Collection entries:
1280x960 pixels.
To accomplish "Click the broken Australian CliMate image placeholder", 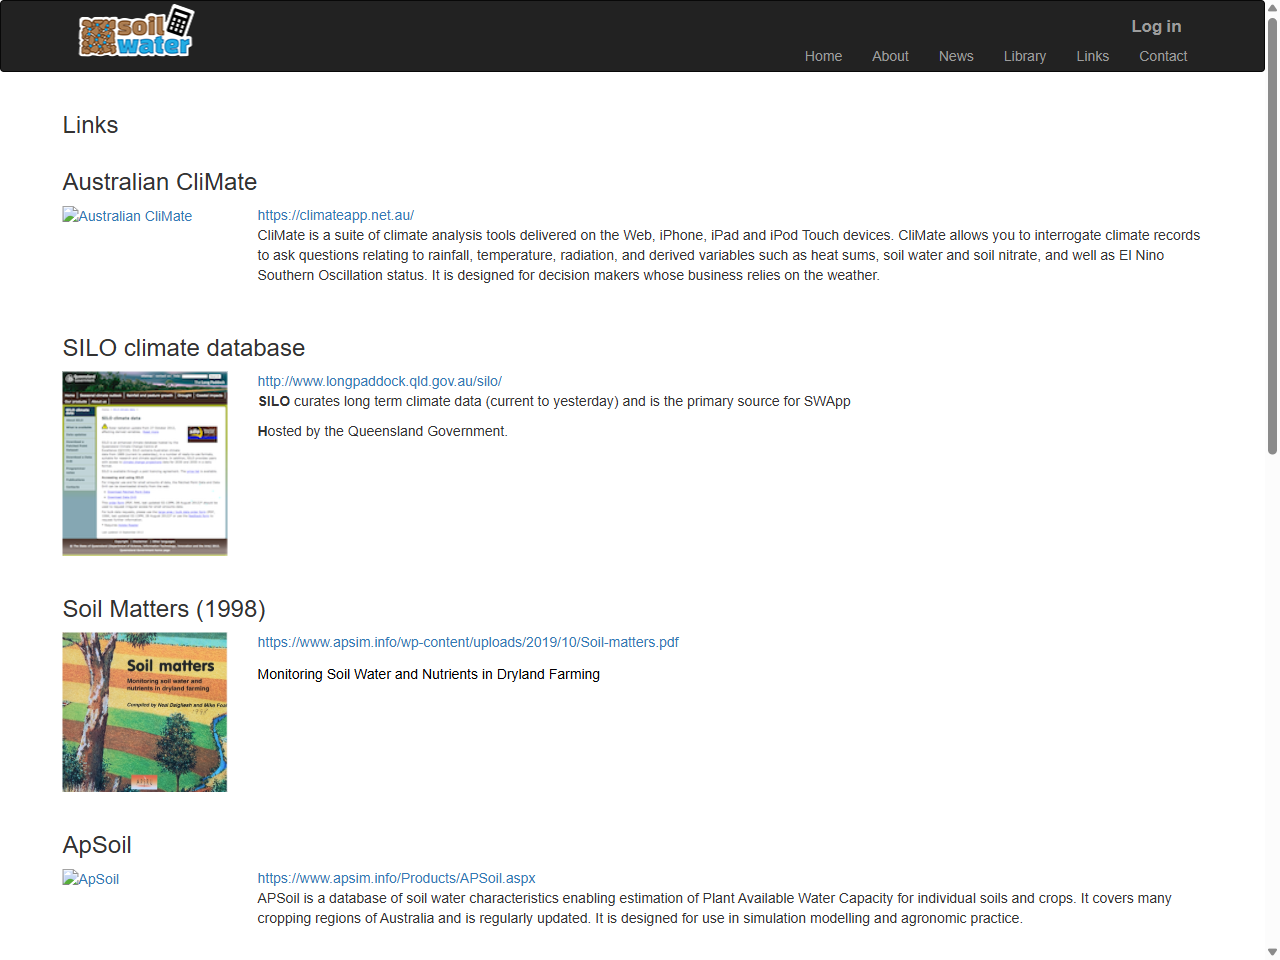I will (127, 216).
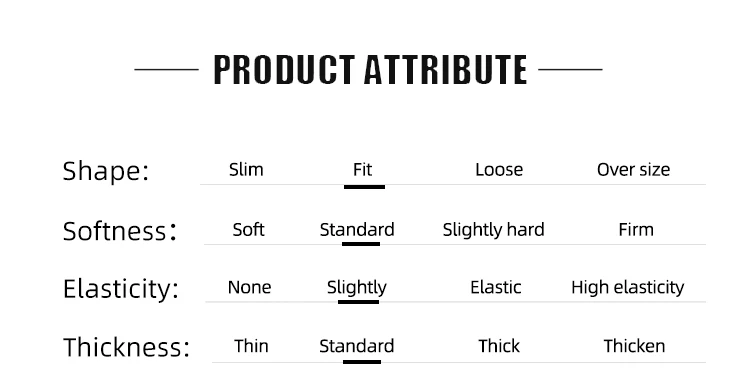750x392 pixels.
Task: Choose the Thick thickness option
Action: pyautogui.click(x=499, y=346)
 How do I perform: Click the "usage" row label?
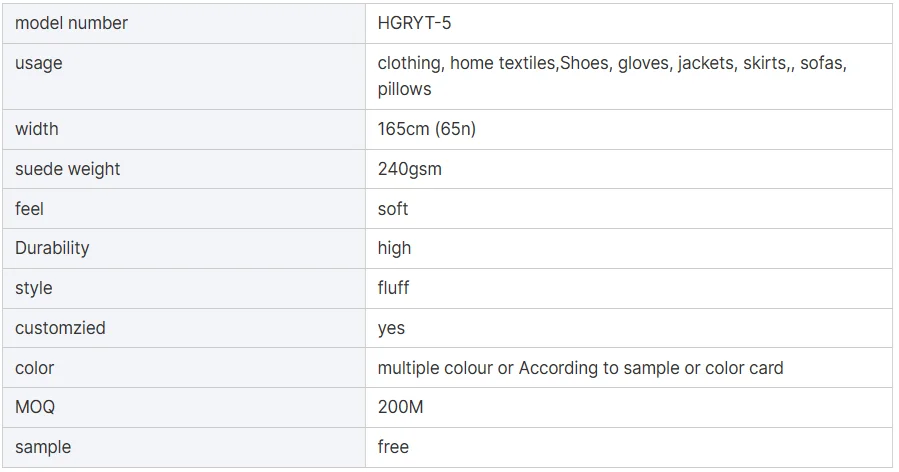click(x=39, y=63)
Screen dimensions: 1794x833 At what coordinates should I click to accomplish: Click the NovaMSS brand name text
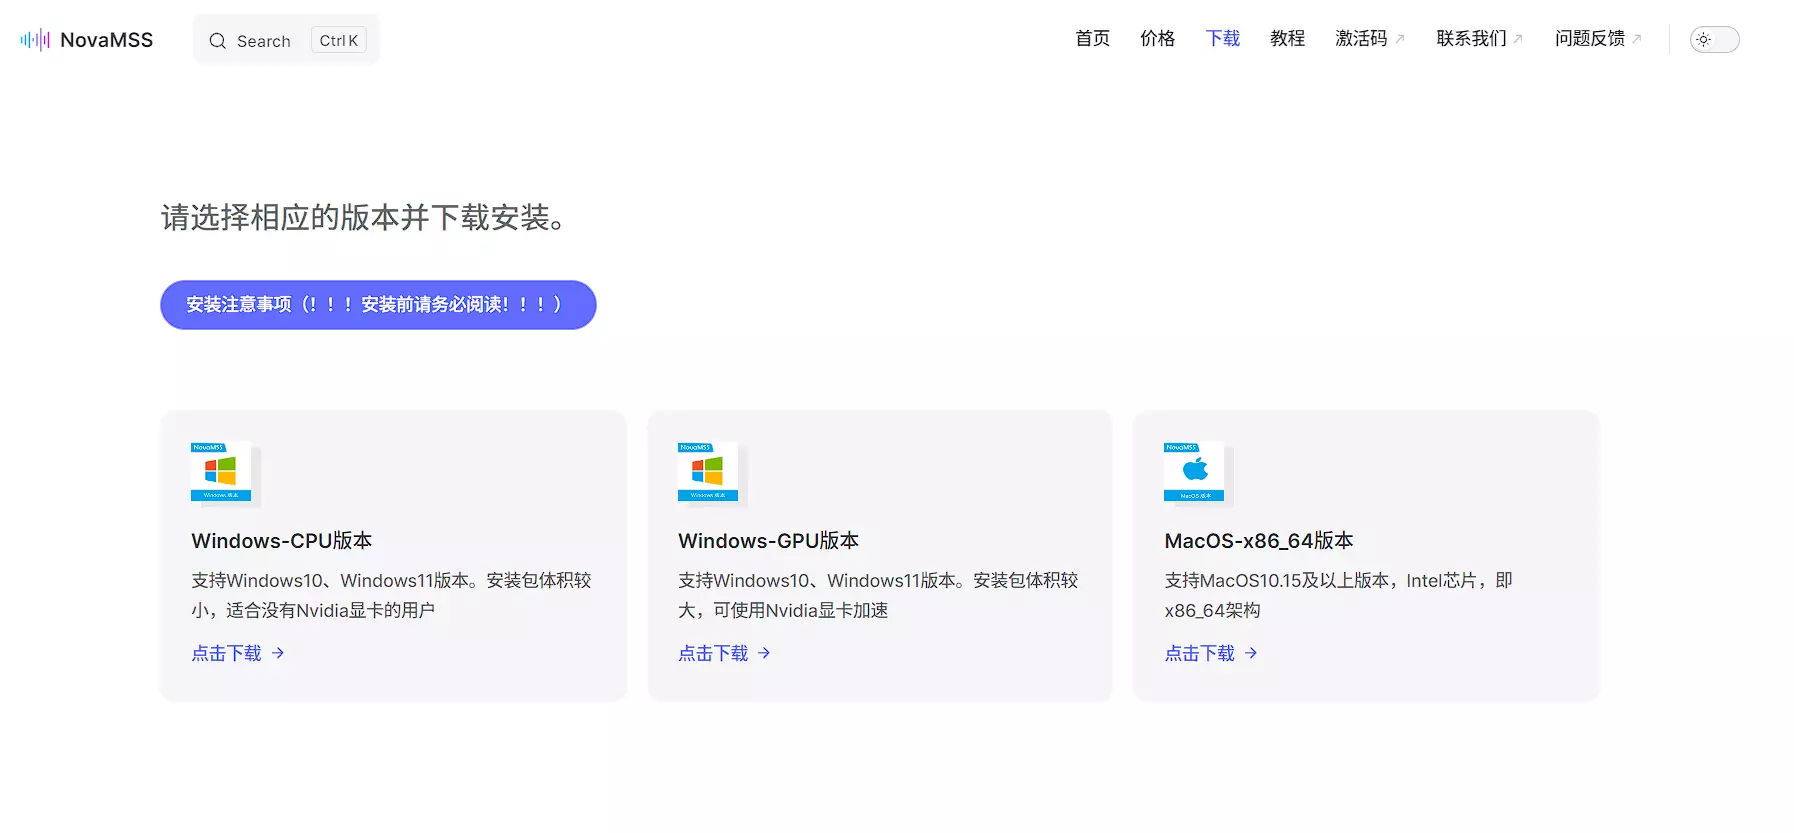106,40
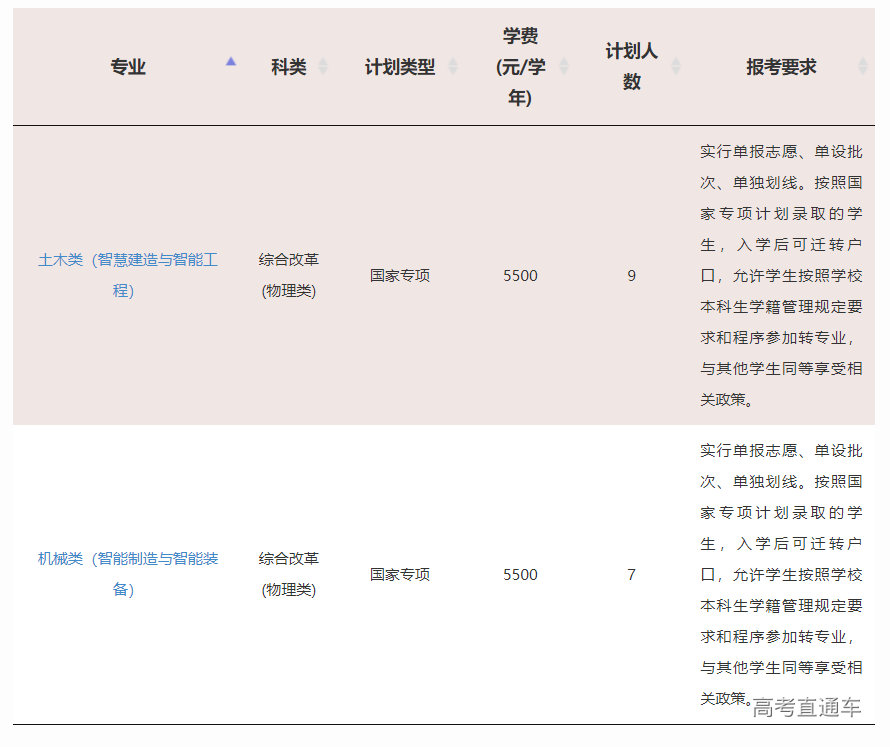The width and height of the screenshot is (890, 747).
Task: Click the 5500 tuition in 土木类 row
Action: click(520, 276)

> _Required action_
Set down exactly the lines between the line containing "Screen dimensions: 1794x833" and the end of the records above, both ends included; pictures stay out.

> _Written answer_
Screen dimensions: 1794x833 At what coordinates should I click to accomplish: Click the NovaMSS brand name text
106,40
The width and height of the screenshot is (890, 747).
Task: Click the 5500 tuition in 土木类 row
Action: click(520, 276)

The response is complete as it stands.